第三章 弐ノ橋 記憶に潜む影

第一節 協力者あらわる

《七月十日( 金) 》

 午後の洛陽女子学園。


 夕陽が校舎の窓を温かい朱色に染め、校庭の木々をそっと揺らしている。

 真宵は重厚な校門の前に立ち、少しの緊張を抱えながらも足を踏み出せずにいた。

 校庭から聞こえる生徒たちの笑い声や話し声は、どこか遠くの世界のことのように感じられた。


「どうやって澪のこと、聞けばいいんだろう……」


 そんな不安を胸に呟いた時、背後から軽やかな足音が近づいてきた。


「真宵ちゃん、こんなところで会うなんて。奇遇やな!」


 振り返ると、長身で茶色のポニーテールを揺らす女子生徒が歩み寄ってきた。


 彼女は真宵より一学年上の鞍馬右京くらま うきょう。剣道部のエースで、全国大会では準優勝の実績を持つ、誰もが一目置く存在だった。
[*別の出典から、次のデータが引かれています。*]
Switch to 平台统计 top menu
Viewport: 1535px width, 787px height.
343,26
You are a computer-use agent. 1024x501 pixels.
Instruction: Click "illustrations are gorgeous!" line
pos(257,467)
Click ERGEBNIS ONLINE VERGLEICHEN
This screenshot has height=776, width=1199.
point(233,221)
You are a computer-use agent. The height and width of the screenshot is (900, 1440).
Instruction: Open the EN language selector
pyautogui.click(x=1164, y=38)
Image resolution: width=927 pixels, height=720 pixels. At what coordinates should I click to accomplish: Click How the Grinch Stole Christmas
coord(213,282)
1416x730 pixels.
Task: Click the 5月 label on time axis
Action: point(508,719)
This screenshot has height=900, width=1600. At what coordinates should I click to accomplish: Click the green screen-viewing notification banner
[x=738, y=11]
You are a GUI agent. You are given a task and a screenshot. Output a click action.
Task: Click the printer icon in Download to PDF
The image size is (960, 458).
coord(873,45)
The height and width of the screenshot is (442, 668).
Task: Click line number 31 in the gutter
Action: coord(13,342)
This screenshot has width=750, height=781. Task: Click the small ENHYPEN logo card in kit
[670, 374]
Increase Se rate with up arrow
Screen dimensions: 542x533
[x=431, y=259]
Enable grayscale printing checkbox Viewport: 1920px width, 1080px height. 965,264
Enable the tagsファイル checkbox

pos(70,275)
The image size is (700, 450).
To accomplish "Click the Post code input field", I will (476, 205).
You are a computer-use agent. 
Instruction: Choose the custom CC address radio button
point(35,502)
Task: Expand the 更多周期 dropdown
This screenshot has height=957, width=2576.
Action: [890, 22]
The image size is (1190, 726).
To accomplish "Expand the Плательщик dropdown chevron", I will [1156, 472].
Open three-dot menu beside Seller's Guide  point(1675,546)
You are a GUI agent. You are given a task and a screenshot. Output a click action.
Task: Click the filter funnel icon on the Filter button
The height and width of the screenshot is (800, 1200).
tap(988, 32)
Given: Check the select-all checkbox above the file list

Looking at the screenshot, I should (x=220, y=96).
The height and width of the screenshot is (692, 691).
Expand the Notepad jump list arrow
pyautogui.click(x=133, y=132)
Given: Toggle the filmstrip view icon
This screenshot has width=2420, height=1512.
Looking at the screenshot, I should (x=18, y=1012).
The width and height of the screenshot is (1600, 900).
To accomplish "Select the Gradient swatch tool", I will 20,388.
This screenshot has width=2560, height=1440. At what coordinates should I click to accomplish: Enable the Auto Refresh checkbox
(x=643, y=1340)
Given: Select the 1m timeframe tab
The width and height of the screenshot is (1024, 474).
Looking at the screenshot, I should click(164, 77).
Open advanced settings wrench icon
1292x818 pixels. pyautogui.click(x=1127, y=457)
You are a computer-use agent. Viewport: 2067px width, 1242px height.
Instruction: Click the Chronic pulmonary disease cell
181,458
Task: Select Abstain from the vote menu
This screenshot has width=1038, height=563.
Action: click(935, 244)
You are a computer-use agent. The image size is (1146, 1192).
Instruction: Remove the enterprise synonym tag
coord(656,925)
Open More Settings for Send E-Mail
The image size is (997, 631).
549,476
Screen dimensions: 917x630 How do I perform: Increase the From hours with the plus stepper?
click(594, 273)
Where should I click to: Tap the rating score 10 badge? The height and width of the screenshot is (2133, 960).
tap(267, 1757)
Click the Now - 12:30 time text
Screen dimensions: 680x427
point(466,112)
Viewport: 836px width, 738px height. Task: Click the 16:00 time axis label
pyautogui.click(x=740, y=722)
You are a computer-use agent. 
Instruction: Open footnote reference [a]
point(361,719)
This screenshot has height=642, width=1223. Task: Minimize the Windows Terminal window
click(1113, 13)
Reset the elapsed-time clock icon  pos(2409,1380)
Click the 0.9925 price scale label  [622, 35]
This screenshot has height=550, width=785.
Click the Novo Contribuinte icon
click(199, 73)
 中学時時代には、真宵や澪と共に生徒会に所属していた仲間でもあった。


 真宵は驚きながらも、安堵の気持ちを抱えて応えた。


「先輩!こんな所で会うなんて、びっくりしました」

「一人でいるみたいやったからな。声かけてみたんや」


 真宵は緊張を押し殺しながら言った。


「よかったら、ワグドナルドで話しませんか?澪ちゃんのこと、色々聞きたくて」

「ええよ。付き合うわ」


 二人は駅前のファストフード店『ワグドナルド』へと向かった。

 店内は学生たちの笑い声と注文の声が入り交じり、夕暮れの静かな校庭とは打って変わった賑わいを見せている。


 窓際の席に座った二人。真宵はゆっくりと口を開いた。


「澪ちゃんは学校では、どんな子でしたか?」


 鞍馬は少し目を伏せてから語り始めた。


「澪ちゃんはな、活発で明るい子やった。高校でも変わらず、スポーツも勉強も頑張っとって、みんなから頼りにされてたんや。」


 真宵はうなずいた。自分の知っている澪と同じ姿を思い浮かべていた。


「うん、澪ちゃんは元気いっぱいで、周りを引っ張ってくれるような子だった」


 鞍馬は続ける。


「せや。けどな、元気な姿の裏で、クラスの一部から距離を置かれとった。仲良くしてくれる友達もおったけど、いじめられてるところを見たこともある。

 わたしが声をかけた時も、『大丈夫です』って強く言われて…、深入りされたくなかったんやろうな」


 鞍馬は少し眉をひそめた。


「秋ごろから冬にかけては、不登校気味になった。

 学校に来る日が減っていって、来ても週に一度あるかないか。様子を気にかけて声をかけたこともあったけど、いつも笑顔で『大丈夫』って言われてしまってな」


 真宵は胸が締めつけられるようだった。


「最後に会ったときも、澪ちゃんは笑顔だったんですよね?」

「せや。でも、あの笑顔には何か違和感があった。いつもの澪ちゃんとはどこか違っ

 て、目が虚ろで空っぽやったんや」


 真宵は拳を強く握りしめた。


「やっぱり、何かあったんですね。私、ちゃんと知りたい。澪ちゃんのことも、両親のことも」


 鞍馬は力強くうなずいた。


「わたしも協力する。二人で頑張ろうな」


 窓の外には、夕暮れの風が静かに吹き抜けていた。